De la vie, des objets, des arbres et des gens,
Les détails s’oubliaient en formes imprécises,
Les lignes restant floues, les courbes indécises,
Aux façades sourdait l’écho des mouvements.

Comme au guerrier jaillit l’ivresse au sang qu’il verse,
La souplesse allait noire et sur le blanc du dur ;
Radieux crucifiant mille ombres sur les murs,
Le soleil frappait tout de ses milliers de herses !

Obscurité, clarté, l’une à l’autre soumises,
Il faisait chaud, peut-être, aux soldats trépassants,
Car semelles collées, le bruit des survivants
Allait le même pas qu’un silence d’églises.

Pourtant, l’hiver était cette année bien sévère,
Et s’il avait donné plus qu’il n’en faut de neige,
Le carmin de leurs vies coulant aux fumées beiges,
Les humains aveuglés le payaient vite et chair !

La jeunesse perlait aux profondes blessures,
Et brûlant des flocons tombés gratuitement,
Cette cire rougeâtre aux enfants titubants,
Laissait chaque âme au ciel remontait sombre et pure…

Car un cierge s’éteint dans une odeur d’encens,
Les secondes de vie comme une armée qui rampe,
Dans la tête ouragan, tempête dans les tempes,
Ruisselaient des parfums de regrets aux mourants ;

A l’angoissant espoir d’aller rencontrer Dieu,
Le jour seul, clair encore et consumé de bleu,
Au milieu du béton, du fer, des coups de feu,
Rentrait dedans leurs plaies comme dedans leurs yeux !

Ils gémissaient «Maman…», ils murmuraient «de l’eau»
Et répandant leur sang rendaient leur dernier souffle,
Le corps percé de coups, de froid, les doigts sans moufle,
Dans des cris de douleur et quelque chant d’oiseaux.
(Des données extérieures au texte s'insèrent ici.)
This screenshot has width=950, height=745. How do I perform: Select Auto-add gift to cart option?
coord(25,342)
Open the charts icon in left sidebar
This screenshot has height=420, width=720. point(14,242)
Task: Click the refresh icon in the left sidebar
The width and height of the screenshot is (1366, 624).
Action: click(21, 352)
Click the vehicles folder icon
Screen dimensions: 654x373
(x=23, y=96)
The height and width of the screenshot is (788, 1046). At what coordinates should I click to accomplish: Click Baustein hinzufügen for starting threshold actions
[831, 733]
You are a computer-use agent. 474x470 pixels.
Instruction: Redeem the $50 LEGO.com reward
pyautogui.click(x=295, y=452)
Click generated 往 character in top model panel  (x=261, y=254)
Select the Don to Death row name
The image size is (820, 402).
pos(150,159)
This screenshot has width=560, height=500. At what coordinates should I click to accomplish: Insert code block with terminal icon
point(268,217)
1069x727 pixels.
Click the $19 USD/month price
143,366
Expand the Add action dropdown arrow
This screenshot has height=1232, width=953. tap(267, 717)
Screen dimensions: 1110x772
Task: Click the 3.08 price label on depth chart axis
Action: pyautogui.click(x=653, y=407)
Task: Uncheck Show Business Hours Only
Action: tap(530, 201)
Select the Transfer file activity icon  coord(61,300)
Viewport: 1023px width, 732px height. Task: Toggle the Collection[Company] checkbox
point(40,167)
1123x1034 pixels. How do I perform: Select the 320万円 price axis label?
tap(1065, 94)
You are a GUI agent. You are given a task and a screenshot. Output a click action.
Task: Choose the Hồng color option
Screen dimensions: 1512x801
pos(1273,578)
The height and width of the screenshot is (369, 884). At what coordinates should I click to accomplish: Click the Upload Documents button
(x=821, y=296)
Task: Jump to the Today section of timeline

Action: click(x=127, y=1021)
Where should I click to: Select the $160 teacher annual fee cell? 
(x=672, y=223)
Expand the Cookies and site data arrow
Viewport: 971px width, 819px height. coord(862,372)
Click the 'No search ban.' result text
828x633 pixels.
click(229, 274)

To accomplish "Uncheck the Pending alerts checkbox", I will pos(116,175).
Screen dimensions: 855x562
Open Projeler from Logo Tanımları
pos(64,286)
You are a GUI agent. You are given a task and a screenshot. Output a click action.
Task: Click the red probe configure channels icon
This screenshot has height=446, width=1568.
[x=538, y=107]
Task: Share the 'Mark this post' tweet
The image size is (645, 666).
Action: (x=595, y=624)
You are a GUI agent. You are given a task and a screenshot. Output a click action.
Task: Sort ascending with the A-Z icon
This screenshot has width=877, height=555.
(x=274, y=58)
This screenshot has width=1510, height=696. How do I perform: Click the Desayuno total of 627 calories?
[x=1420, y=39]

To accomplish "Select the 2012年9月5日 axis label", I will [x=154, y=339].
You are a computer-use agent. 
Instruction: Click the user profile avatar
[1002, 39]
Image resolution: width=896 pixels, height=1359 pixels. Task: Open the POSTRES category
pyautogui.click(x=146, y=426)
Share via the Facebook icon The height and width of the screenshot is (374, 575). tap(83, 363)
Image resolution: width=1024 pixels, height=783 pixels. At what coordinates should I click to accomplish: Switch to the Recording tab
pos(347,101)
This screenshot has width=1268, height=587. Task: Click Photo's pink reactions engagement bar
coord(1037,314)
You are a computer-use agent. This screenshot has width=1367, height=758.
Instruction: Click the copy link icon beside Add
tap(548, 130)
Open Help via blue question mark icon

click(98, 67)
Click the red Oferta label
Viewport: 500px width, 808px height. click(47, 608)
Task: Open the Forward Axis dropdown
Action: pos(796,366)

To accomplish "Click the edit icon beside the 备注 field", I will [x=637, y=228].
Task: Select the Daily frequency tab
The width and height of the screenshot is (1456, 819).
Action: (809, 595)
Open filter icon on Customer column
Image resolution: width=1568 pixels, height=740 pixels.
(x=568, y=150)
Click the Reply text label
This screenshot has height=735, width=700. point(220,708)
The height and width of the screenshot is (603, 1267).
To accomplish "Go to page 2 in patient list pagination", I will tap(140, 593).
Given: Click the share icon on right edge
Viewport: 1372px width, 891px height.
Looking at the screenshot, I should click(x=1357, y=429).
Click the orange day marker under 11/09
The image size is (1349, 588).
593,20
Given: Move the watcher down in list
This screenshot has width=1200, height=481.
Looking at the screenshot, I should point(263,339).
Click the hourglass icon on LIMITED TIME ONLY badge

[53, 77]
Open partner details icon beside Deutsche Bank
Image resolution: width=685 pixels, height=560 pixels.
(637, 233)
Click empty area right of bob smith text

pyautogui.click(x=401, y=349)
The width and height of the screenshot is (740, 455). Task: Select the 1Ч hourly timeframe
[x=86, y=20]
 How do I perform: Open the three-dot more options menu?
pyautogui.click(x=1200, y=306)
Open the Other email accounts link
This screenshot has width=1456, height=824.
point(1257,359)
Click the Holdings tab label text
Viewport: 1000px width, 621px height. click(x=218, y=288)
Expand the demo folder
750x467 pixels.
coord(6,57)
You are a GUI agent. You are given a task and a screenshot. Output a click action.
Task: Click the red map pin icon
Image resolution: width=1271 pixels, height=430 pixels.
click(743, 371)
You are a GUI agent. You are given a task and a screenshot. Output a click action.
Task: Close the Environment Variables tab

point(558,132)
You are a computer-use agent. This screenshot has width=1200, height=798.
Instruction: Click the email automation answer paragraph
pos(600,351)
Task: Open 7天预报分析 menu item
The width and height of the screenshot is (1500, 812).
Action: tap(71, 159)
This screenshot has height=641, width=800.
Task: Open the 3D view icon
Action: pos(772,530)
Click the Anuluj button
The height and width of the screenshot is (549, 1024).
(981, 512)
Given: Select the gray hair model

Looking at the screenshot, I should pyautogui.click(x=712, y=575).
Revoyant un fauteuil, un chien, quelques couleurs,
L’enfance entre-tuée aux mêmes idéaux,
Le sombre des cercueils au calme des tombeaux
Se refusait rageur à ces morts pour l’honneur.

De la vie, des objets, des arbres et des gens,
Les détails s’oubliaient en formes imprécises,
Les lignes restant floues, les courbes indécises,
Aux façades sourdait l’écho des mouvements.